Alpha-Synuclein, lipids and Oxidative Stress: A cellular approach based on different dopaminergic models for Parkinson?s Disease

FALOMIR LOCKHART, LJ

La Plata

Congreso; 8th International Conference on Lipid Binding Proteins; 2013

INIBIOLP

Parkinson?s disease (PD) is the second most common neurodegenerative disorder. Its pathologic hallmark is the loss of dopaminergic neurons and the appearance of intracellular amyloid aggregates known as Lewy Bodies. Although the majority of PD cases are sporadic, some familial mutations are known and they may hold the key to unraveling the initial molecular triggers leading to neurodegeneration.
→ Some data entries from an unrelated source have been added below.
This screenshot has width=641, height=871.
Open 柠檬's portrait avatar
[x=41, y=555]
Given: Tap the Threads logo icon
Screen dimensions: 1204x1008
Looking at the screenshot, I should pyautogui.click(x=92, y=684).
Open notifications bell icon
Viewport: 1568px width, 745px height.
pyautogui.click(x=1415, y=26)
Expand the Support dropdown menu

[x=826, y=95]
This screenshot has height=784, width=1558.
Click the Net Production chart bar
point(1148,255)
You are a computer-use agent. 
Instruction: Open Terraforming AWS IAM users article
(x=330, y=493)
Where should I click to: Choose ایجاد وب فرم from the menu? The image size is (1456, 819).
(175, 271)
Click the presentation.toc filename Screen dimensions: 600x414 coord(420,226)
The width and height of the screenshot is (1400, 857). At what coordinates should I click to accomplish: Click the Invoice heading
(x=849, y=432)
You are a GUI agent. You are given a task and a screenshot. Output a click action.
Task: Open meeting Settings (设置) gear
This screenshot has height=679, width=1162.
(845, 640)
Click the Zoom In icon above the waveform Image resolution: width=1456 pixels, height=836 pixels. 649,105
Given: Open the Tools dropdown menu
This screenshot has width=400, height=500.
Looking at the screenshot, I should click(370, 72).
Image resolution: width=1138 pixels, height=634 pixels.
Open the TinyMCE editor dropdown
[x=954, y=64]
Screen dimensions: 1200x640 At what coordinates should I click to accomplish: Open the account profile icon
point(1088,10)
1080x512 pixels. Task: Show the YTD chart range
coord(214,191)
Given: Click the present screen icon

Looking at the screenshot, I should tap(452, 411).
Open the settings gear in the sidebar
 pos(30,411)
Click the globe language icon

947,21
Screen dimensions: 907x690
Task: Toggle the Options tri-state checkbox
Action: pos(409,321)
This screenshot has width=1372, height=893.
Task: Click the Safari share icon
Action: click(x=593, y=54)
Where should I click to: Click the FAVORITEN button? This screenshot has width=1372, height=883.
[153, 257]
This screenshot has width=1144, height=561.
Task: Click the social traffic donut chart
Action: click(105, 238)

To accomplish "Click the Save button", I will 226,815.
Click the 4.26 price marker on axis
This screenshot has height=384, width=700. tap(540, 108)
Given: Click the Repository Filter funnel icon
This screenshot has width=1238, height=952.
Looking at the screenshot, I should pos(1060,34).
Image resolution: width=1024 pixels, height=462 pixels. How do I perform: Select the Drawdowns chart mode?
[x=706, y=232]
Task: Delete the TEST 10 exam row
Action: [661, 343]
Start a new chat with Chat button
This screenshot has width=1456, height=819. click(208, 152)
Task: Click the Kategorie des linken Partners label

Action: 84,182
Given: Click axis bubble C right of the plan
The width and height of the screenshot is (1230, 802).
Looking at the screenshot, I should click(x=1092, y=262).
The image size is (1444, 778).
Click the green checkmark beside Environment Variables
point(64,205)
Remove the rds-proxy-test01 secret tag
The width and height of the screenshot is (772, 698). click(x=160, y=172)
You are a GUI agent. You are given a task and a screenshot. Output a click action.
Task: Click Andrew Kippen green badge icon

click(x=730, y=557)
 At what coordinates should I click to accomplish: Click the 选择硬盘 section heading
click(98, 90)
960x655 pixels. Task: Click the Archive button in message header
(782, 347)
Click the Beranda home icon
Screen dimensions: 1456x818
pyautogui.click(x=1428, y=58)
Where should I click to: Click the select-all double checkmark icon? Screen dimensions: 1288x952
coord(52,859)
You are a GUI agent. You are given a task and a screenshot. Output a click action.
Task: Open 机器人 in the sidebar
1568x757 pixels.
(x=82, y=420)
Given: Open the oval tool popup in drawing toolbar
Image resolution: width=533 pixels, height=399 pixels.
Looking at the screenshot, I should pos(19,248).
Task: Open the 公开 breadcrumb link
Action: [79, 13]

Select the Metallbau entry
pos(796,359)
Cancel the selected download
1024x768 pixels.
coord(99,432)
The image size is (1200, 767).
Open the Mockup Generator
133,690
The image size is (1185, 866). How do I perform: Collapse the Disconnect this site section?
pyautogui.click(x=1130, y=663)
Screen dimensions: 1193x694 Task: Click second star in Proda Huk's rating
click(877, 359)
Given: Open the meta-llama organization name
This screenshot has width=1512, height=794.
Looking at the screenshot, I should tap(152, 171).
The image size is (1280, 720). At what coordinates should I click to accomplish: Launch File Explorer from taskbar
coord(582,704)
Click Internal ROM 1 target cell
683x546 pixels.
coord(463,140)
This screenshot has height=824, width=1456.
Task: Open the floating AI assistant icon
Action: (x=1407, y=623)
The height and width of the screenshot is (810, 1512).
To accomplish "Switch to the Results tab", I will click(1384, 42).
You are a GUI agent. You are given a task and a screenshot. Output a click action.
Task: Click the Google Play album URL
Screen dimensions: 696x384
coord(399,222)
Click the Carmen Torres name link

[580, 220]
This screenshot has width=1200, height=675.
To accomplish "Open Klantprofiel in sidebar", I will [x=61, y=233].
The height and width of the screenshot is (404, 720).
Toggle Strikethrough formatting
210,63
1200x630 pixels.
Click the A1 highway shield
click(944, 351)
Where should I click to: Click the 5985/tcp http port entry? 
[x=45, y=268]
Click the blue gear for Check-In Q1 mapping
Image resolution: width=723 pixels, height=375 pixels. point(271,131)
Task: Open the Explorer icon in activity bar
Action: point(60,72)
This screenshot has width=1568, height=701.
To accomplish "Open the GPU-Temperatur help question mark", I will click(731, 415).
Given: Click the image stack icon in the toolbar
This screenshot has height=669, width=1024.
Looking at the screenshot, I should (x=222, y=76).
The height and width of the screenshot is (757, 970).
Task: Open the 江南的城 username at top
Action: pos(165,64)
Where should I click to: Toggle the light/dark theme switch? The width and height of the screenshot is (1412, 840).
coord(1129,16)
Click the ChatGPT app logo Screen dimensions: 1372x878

Some of these clinical genetic alterations are linked to the SNCA gene that codes for the intrinsically disordered protein α-Synuclein (aSyn), the major component of the Lewy Bodies. Although the extensive focus on aSyn, little is known about its physiological functions. It´s apparent lack of structure when free in solution is balanced by a strong tendency to adopt an α-helix when bound to membranes, or a stable cross β-sheet in the amyloid aggregates. aSyn has been previously linked to FABPs in size and some partial sequence homology, but it shows little or none affinity for free fatty acids (FFA) in the unstructured forms. However, the preference for anionic phospholipid surfaces has been proved extensively. We have performed a systematic analysis of aSyn interaction with model membranes based on selective labeling of Cys-mutants spanning all aSyn sequence with new environment sensitive dyes. Furthermore, we have proved a concentration-dependent localization of aSyn in isolated mitochondria. This correlates with the metabolic alterations we found in patient-derived iPSCs reprogrammed into neuronal progenitors overexpressing aSyn due to a tandem-triplication of a portion of chromosome 4 that includes the SNCA gene. These cells also show difficulties differentiating and establishing a functional neurites´ network in culture conditions compared to a control line derive from a sibling. Our results support the hypothesis that aSyn overexpression is associated with a gain of toxic function in dopaminergic neurons, but also suggest that an impaired metabolism could be involved in the initial molecular events responsible of PD. Supported by Alexander von Humboldt Foundation, BMBF, MPG´s Toxic Proteins (Ger), ANPCyT, CONICET (Arg), and California Institute for Regenerative Medicine (USA).